= Assignment =
From the material below, return the lines from the line containing "The height and width of the screenshot is (545, 808)." through the line containing "slice-label-left: 0 is", both included, copied without any change.

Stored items
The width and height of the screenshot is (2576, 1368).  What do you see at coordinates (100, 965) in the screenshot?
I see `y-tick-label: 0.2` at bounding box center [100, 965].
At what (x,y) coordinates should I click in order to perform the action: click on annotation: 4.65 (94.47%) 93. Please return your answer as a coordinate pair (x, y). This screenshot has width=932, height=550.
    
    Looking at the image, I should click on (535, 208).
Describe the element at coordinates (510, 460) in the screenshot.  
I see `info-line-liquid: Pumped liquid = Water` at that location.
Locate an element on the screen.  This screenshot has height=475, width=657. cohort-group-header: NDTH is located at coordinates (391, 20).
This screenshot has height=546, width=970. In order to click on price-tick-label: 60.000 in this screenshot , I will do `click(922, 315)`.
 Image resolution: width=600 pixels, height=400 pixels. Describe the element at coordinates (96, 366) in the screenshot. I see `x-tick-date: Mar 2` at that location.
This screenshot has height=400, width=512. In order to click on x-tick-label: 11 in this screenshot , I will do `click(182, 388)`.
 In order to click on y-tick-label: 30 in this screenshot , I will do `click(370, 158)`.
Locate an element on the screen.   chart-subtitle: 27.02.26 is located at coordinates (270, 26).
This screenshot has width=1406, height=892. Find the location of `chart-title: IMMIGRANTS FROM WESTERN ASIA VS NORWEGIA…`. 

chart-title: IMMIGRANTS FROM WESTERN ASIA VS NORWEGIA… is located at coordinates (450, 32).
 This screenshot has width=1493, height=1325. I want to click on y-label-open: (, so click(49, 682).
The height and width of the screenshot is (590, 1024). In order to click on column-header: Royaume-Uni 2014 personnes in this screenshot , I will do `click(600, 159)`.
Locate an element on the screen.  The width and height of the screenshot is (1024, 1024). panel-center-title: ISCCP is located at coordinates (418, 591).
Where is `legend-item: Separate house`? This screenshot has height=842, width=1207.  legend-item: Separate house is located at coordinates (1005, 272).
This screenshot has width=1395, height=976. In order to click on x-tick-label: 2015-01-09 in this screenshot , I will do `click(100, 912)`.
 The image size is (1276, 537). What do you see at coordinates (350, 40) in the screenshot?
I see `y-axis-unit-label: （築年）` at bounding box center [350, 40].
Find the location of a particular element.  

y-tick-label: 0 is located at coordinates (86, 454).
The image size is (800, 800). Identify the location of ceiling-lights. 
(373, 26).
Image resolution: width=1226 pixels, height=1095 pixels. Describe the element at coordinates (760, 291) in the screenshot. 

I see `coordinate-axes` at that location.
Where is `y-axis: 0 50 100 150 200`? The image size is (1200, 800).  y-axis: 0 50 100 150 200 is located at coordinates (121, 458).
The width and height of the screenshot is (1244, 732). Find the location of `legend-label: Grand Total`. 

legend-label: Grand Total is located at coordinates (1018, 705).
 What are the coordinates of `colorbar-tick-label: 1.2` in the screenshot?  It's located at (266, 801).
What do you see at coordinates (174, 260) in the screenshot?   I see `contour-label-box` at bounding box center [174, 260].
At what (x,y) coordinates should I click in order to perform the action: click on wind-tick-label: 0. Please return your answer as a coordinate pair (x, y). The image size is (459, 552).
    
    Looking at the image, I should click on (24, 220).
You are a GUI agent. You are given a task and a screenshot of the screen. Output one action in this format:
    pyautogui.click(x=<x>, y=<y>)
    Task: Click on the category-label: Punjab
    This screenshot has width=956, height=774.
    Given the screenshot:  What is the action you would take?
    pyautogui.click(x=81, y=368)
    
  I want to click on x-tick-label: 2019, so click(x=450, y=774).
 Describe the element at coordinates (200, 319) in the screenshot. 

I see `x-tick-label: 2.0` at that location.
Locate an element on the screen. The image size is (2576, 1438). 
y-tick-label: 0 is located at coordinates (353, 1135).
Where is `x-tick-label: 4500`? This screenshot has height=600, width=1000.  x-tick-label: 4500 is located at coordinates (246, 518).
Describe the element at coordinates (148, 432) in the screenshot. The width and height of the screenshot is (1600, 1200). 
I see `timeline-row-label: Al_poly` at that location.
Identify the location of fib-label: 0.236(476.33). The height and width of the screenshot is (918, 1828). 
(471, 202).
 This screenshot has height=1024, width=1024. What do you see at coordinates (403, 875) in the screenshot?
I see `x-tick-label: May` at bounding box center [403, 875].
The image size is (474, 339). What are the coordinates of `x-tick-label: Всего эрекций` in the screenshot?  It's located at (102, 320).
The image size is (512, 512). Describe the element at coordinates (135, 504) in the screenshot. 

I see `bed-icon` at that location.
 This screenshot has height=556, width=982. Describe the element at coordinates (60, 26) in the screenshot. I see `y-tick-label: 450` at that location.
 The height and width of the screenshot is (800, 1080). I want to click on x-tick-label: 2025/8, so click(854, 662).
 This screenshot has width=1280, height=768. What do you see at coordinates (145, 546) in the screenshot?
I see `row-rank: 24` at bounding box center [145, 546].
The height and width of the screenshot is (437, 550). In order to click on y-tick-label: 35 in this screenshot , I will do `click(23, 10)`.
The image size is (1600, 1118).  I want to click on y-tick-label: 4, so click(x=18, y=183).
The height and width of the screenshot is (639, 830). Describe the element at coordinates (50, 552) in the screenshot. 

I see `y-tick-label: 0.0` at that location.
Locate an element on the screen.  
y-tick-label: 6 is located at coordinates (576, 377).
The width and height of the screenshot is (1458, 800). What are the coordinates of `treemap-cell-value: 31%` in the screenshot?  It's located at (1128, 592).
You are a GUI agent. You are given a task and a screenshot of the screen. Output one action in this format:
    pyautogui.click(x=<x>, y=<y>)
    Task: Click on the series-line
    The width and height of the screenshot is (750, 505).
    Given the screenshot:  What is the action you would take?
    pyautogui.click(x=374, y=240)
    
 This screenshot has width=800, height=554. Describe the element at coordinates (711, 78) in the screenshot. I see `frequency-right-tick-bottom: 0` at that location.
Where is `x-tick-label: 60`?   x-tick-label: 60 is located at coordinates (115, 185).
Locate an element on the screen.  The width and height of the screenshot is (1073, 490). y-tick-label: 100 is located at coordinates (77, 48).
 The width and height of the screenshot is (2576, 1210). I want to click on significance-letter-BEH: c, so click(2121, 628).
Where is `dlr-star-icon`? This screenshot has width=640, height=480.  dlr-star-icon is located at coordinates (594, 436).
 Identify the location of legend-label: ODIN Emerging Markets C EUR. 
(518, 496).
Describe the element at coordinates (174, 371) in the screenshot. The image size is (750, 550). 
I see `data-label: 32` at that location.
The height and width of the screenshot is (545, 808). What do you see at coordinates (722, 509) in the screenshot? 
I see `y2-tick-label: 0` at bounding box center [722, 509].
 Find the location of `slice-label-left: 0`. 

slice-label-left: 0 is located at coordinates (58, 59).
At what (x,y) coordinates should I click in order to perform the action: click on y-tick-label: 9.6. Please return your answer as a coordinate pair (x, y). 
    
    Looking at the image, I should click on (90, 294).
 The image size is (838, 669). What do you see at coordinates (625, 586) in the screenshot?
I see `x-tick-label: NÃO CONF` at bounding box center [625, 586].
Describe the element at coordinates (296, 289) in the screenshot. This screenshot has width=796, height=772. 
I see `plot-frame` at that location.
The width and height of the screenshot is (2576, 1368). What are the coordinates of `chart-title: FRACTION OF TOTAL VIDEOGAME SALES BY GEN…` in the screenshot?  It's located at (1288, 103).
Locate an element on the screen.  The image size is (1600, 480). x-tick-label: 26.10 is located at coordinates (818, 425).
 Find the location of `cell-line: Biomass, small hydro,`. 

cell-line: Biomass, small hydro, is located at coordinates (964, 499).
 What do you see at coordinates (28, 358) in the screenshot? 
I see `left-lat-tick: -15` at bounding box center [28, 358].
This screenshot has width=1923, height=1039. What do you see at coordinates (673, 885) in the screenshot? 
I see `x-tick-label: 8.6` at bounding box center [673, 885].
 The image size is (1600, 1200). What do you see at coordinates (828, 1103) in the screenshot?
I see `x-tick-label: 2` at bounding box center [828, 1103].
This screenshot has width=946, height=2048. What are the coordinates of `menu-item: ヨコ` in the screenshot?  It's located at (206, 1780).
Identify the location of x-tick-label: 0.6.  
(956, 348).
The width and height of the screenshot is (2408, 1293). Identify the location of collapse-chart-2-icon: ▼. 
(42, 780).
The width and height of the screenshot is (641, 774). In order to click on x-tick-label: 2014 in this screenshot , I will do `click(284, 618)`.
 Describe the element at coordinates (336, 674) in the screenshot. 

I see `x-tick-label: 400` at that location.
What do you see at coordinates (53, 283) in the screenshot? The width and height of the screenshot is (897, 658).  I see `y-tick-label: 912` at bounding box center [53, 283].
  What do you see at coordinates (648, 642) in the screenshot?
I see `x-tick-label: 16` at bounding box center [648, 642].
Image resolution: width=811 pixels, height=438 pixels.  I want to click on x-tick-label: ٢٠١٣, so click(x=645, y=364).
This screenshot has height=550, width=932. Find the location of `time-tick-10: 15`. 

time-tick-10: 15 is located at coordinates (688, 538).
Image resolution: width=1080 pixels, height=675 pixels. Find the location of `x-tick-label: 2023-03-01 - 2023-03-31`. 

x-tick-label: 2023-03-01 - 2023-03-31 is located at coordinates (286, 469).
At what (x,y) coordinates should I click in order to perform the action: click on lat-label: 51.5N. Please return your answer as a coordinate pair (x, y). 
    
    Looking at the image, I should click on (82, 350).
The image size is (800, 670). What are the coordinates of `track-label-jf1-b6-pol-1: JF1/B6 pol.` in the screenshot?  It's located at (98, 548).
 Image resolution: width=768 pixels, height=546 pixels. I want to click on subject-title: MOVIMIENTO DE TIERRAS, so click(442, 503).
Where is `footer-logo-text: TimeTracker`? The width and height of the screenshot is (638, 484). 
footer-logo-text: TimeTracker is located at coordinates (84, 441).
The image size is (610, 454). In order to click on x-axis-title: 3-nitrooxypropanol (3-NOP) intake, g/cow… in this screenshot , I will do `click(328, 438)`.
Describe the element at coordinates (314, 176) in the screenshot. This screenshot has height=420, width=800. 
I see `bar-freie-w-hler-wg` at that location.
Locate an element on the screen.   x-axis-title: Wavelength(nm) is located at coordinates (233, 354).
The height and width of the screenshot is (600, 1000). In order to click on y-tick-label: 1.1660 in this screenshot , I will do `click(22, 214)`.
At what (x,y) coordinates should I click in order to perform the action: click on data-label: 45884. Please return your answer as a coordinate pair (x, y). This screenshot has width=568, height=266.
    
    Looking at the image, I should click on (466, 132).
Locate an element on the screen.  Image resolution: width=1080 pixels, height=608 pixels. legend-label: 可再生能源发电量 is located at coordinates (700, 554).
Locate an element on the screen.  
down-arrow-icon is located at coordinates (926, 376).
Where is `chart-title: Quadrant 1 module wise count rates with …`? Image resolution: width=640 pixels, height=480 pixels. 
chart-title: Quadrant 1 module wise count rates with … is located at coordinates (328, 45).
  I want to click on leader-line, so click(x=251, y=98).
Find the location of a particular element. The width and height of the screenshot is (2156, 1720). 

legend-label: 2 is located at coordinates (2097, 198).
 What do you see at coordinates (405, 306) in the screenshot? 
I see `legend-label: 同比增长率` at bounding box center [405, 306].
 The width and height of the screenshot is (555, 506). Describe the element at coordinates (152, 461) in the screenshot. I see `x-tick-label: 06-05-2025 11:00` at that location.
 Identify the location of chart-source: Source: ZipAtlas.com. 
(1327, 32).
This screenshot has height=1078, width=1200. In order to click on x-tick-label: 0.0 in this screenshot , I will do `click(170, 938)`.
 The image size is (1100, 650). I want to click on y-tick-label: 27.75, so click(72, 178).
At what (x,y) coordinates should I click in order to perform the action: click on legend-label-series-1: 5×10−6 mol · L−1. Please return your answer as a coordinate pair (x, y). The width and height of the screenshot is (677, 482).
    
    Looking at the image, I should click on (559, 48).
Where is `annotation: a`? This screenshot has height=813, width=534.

= Expected answer =
The height and width of the screenshot is (545, 808). What do you see at coordinates (722, 509) in the screenshot? 
I see `y2-tick-label: 0` at bounding box center [722, 509].
 Find the location of `slice-label-left: 0`. 

slice-label-left: 0 is located at coordinates (58, 59).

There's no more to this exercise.